小説の文体の中では、さーーーっと通り過ぎていく中に出てくる言葉なんだけど、
そうそう、
27年前に、この“金の輪”って言葉を見つけた時、とんでもなくドキドキしたのを覚えてる。
「これが、佐野さんが歌に書いてた、“金の輪”・・ゴールデンリングなんじゃないか!!」
なんて。

そこから、次のときめきの言葉は、
終わりまでもうあと7、8ページのあたりに出てくる、
“回転木馬”。

いやいや、27年ぶりのトキメキよ。
これだーー!あの時、このシーンで、なんともいえない気持ちになったんだ!
「これが、佐野さんがきっと歌に使ってた響きの言葉”回転木馬” 、
メリーゴラーンドだ!!」なんて。

そんなこんな、
この年始から一日ちょっとずつ読んだ『ライ麦畑でつかまえて』は、
昨日で終わっちゃった。
それも、なんだか、ふっと、あっけなく。
けれど、
なにか、
とても、不思議な気持ちに包まれながら・・。

27年前、オレは、どんな気持ちでこの本を読んでたんだろう・・とか、
何を探してたんだろう・・とか、
何処へ行きたかったんだろう・・とか、
そんな気持ちと、今の気持ちを行ったりきたりしながらの読書だったからかも・・だ。


『ライ麦畑でつかまえて』by サリンジャー。
一応長編だしね、
ニーチェの『ツァラトゥストラ』ほど分厚くないけど、
まぁまぁ、
久しぶりに読めて、良かった。
こうなってくると、
久しぶりにあの頃読んでた懐かしい英米作品も読みたくなるなぁ。。。

カポーティーの『遠い声 遠い部屋』とか、
ホイットマンの『草の葉』とかねー、
読んじまおかな、もう一度。
懐かしーやな。
トルストイの『光あるうち光の中を歩め』とか、
ジョイスの『若い芸術家の肖像』ねーーー。
きっと本棚をあされば、
出てきちゃったりするから・・・
これまた、これまた・・・だわ。

こんな、
”懐かし”に引っ張られて盛り上がってる気持ち、
なんか、こわい。
オレももうすぐ、想い出の中に消えちまうんじゃないかとか、
そんなふうに(笑)。

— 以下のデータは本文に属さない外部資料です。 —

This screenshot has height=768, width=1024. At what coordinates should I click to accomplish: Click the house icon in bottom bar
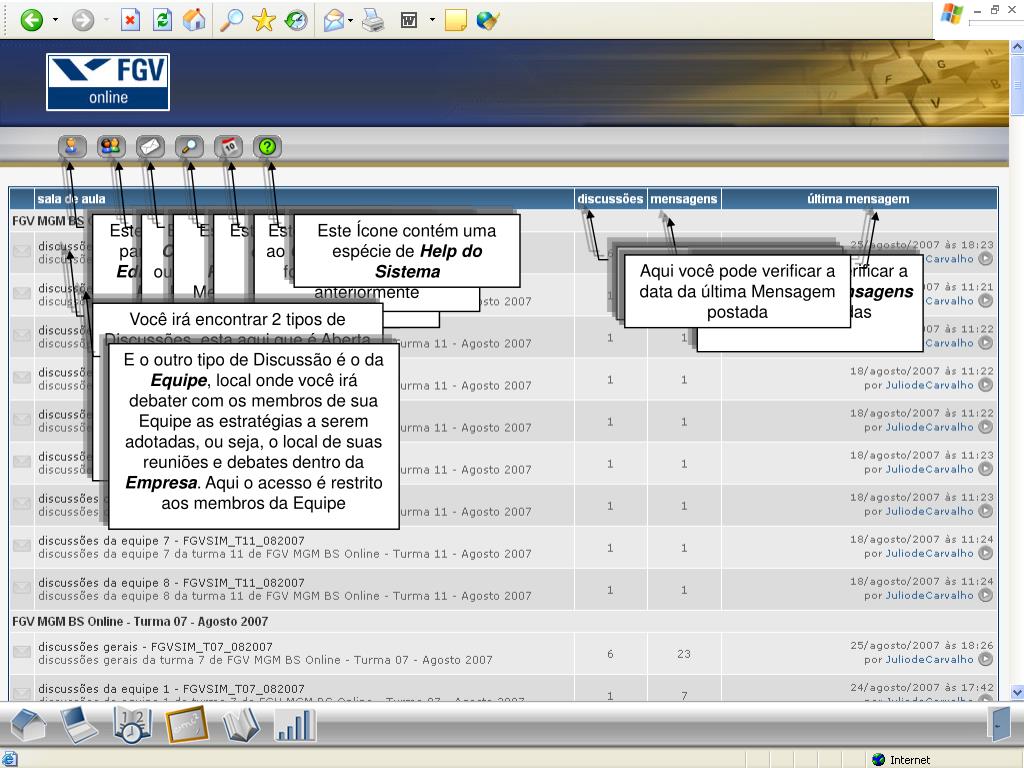pos(29,725)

。


それにしても、
あの頃、しゃかりきになって読んでた本てのは、
記憶にしっかりと残っててて、
その本を読んでた自分も、
その記憶の海の中でプカプカと残像を残して、
今もなお浮いてるもんなんだなぁ。
なんらかを、こちらに語りかけながら。

とりあえずは、
『ライ麦畑でつかまえて』の一番最後のページの、
「その他の白水ブックス・オススメ本」の中にあった、
これもこれでとても懐かしい、
あの頃好きだった『君がそこにいるように』/レオポルド・・あたりから、
もう一つのお久しぶりの読破、攻めてみよかな・・。